Autumn Fun To-Do List:

  1. Go apple picking! That also entails the subsequent Apple related cooking and baking. This year I hope to make a lot of apple butter and apple sauce, and have someone show me (again) how to can it safely so I can enjoy those treats year round.
  2. A corn maze would be fun. I know there is a huge maze in Sterling, Massachusetts. I also did a really fun one in Lee, New Hampshire many years ago. There is a small one at Washburn’s Windy Hill Orchard in Greenville, New Hampshire that is also a lot of fun. I’m not sure why wandering around lost for an hour in a field is so enjoyable, but alas it is. Especially at night when it is creepy.
  3. Enjoy a pumpkin spice latte. Preferably on a rainy day so I can take a walk after, admiring the colors while wearing wellies and using an umbrella. Yes I know this is rather specific, and with the current weather trend we may never get rain again. However, now that it is on the list, it is more likely to happen. That is just how it goes with to-do lists. Even if the rain doesn’t come (which I sincerely hope it does and not just for reason of providing an atmospheric setting to enjoy a fall beverage), I will still get the pumpkin latte. One cannot resist the fall flavors.
  4. Go to a fair or festival. At least one. I’m very bummed to be missing the Common Ground Fair in Maine this weekend (for the third year in a row! something always comes up!) but I am hoping to get to the Vermont Sheep and Wool Festival. You can be sure I will post about it if I get there.
  5. Take a hike, or maybe a few hikes. The crisp fall air is perfect for a hike, and the foliage just adds to the already stunning views. I especially would like to climb Mount Monadnock. My one and only hiking experience with this beloved mountain was not a positive one. I was separated from my group and spent an hour wandering down, not sure if I was on a trail or not, fearing I was lost for good, envisioning headlines declaring my death by bear attack or exposure. Yes, yes, I survived, and perhaps I am being a tad dramatic. Anyways, I would like to give the mountain another go.

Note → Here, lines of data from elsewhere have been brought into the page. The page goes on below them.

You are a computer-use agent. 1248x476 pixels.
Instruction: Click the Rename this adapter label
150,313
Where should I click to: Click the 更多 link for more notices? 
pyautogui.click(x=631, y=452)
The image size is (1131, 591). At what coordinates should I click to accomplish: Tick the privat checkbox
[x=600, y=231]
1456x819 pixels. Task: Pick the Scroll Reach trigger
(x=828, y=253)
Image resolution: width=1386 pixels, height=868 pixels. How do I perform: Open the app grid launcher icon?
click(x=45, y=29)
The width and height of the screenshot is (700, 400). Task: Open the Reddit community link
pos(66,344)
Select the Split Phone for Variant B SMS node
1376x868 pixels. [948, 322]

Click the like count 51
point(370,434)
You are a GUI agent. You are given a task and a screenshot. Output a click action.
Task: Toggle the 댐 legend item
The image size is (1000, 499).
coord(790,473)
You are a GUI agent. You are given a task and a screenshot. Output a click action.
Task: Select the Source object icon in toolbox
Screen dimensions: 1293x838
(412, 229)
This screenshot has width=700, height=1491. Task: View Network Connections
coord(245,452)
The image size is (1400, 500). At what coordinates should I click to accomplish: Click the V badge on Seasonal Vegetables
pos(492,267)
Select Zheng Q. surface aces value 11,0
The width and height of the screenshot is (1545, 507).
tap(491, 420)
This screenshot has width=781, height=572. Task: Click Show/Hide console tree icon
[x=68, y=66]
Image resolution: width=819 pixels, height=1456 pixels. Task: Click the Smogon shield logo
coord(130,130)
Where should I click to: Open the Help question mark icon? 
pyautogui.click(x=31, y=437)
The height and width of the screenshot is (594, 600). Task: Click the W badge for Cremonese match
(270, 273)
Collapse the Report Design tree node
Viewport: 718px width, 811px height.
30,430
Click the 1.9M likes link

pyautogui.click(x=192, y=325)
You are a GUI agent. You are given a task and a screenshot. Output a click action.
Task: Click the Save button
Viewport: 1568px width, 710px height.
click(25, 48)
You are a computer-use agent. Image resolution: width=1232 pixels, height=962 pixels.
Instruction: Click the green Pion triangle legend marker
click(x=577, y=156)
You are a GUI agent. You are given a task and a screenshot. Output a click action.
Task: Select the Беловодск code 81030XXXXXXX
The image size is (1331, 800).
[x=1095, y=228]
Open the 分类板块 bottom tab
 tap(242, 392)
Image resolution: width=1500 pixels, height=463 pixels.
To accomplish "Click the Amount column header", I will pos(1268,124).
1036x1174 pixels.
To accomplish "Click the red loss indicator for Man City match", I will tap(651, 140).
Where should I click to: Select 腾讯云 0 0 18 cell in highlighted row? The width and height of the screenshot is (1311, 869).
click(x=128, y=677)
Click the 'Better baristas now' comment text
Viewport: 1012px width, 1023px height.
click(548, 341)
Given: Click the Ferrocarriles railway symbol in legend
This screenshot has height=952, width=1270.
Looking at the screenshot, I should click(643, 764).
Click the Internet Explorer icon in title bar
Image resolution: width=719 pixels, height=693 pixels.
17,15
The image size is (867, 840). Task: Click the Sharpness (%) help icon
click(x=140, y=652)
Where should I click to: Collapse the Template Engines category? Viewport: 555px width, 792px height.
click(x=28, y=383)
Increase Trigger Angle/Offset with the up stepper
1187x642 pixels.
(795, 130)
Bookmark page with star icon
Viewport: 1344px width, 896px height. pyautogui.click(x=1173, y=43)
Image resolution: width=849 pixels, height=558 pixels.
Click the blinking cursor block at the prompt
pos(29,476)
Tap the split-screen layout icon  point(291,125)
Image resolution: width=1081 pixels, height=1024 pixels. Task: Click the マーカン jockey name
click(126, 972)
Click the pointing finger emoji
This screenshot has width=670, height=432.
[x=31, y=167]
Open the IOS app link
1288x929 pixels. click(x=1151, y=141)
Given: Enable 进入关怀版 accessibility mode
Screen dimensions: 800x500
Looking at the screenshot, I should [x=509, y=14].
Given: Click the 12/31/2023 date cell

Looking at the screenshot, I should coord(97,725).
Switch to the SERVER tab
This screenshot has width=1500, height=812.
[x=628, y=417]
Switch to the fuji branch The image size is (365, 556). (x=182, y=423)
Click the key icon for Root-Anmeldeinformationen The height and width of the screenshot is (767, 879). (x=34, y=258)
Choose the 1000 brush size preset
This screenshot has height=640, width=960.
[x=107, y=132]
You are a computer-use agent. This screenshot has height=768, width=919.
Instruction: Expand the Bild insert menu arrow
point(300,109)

  6. Plant bulbs. It never fails that the fall goes by, winter passes, and the spring flowers start emerging. And there I am kicking myself again that I forgot to plant bulbs in the fall. That’s not going to happen again! This spring, I will have daffodils and tulips coming up, I assure you. I also must remember to plant garlic, lots of it! I want braids and braids of it come spring time.

So, there you have it. This is what I hope to be doing in my time off this autumn. What is on your autumn fun to-do list?